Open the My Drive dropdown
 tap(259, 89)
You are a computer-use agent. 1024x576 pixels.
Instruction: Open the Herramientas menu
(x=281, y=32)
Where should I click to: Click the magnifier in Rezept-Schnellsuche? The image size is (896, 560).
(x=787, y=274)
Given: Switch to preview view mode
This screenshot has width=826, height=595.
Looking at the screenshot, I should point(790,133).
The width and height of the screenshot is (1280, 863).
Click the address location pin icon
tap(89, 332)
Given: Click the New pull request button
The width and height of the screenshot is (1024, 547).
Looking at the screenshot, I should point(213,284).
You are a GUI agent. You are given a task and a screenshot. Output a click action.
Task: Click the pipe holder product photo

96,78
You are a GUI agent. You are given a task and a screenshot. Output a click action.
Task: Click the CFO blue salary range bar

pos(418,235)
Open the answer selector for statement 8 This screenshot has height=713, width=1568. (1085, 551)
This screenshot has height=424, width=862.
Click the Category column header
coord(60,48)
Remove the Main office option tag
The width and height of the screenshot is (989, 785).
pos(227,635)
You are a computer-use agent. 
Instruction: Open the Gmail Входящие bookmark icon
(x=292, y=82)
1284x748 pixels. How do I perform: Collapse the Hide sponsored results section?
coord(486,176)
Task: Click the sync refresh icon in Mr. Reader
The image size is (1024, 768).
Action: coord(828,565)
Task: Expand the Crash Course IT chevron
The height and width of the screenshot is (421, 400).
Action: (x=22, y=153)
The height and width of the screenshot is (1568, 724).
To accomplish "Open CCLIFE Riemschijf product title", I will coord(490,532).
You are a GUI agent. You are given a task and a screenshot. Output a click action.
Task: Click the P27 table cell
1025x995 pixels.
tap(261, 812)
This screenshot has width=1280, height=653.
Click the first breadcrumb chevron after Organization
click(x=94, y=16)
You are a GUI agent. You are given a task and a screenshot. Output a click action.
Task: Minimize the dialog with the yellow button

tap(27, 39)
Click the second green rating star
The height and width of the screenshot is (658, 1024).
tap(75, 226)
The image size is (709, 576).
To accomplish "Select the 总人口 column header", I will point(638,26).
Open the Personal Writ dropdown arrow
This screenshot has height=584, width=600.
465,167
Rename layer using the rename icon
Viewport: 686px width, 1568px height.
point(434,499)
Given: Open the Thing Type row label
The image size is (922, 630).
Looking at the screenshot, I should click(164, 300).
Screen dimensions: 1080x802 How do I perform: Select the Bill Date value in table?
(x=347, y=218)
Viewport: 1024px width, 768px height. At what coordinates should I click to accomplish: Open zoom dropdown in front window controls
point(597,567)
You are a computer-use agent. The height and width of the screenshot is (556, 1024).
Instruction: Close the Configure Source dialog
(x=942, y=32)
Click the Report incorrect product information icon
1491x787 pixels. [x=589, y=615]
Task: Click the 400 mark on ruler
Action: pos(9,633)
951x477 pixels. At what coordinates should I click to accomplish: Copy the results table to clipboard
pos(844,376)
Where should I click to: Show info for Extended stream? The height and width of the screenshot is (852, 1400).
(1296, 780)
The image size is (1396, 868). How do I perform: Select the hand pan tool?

- Directions
Each line of the material must be restated exactly.

- Your solution
Open the My Drive dropdown
 tap(259, 89)
You are a computer-use agent. 1024x576 pixels.
Instruction: Open the Herramientas menu
(x=281, y=32)
Where should I click to: Click the magnifier in Rezept-Schnellsuche? The image size is (896, 560).
(x=787, y=274)
Given: Switch to preview view mode
This screenshot has width=826, height=595.
Looking at the screenshot, I should point(790,133).
The width and height of the screenshot is (1280, 863).
Click the address location pin icon
tap(89, 332)
Given: Click the New pull request button
The width and height of the screenshot is (1024, 547).
Looking at the screenshot, I should point(213,284).
You are a GUI agent. You are given a task and a screenshot. Output a click action.
Task: Click the pipe holder product photo

96,78
You are a GUI agent. You are given a task and a screenshot. Output a click action.
Task: Click the CFO blue salary range bar

pos(418,235)
Open the answer selector for statement 8 This screenshot has height=713, width=1568. (1085, 551)
This screenshot has height=424, width=862.
Click the Category column header
coord(60,48)
Remove the Main office option tag
The width and height of the screenshot is (989, 785).
pos(227,635)
You are a computer-use agent. 
Instruction: Open the Gmail Входящие bookmark icon
(x=292, y=82)
1284x748 pixels. How do I perform: Collapse the Hide sponsored results section?
coord(486,176)
Task: Click the sync refresh icon in Mr. Reader
The image size is (1024, 768).
Action: coord(828,565)
Task: Expand the Crash Course IT chevron
The height and width of the screenshot is (421, 400).
Action: (x=22, y=153)
The height and width of the screenshot is (1568, 724).
To accomplish "Open CCLIFE Riemschijf product title", I will coord(490,532).
You are a GUI agent. You are given a task and a screenshot. Output a click action.
Task: Click the P27 table cell
1025x995 pixels.
tap(261, 812)
This screenshot has width=1280, height=653.
Click the first breadcrumb chevron after Organization
click(x=94, y=16)
You are a GUI agent. You are given a task and a screenshot. Output a click action.
Task: Minimize the dialog with the yellow button

tap(27, 39)
Click the second green rating star
The height and width of the screenshot is (658, 1024).
tap(75, 226)
The image size is (709, 576).
To accomplish "Select the 总人口 column header", I will point(638,26).
Open the Personal Writ dropdown arrow
This screenshot has height=584, width=600.
465,167
Rename layer using the rename icon
Viewport: 686px width, 1568px height.
point(434,499)
Given: Open the Thing Type row label
The image size is (922, 630).
Looking at the screenshot, I should click(164, 300).
Screen dimensions: 1080x802 How do I perform: Select the Bill Date value in table?
(x=347, y=218)
Viewport: 1024px width, 768px height. At what coordinates should I click to accomplish: Open zoom dropdown in front window controls
point(597,567)
You are a computer-use agent. The height and width of the screenshot is (556, 1024).
Instruction: Close the Configure Source dialog
(x=942, y=32)
Click the Report incorrect product information icon
1491x787 pixels. [x=589, y=615]
Task: Click the 400 mark on ruler
Action: pos(9,633)
951x477 pixels. At what coordinates should I click to accomplish: Copy the results table to clipboard
pos(844,376)
Where should I click to: Show info for Extended stream? The height and width of the screenshot is (852, 1400).
(1296, 780)
The image size is (1396, 868). How do I perform: Select the hand pan tool?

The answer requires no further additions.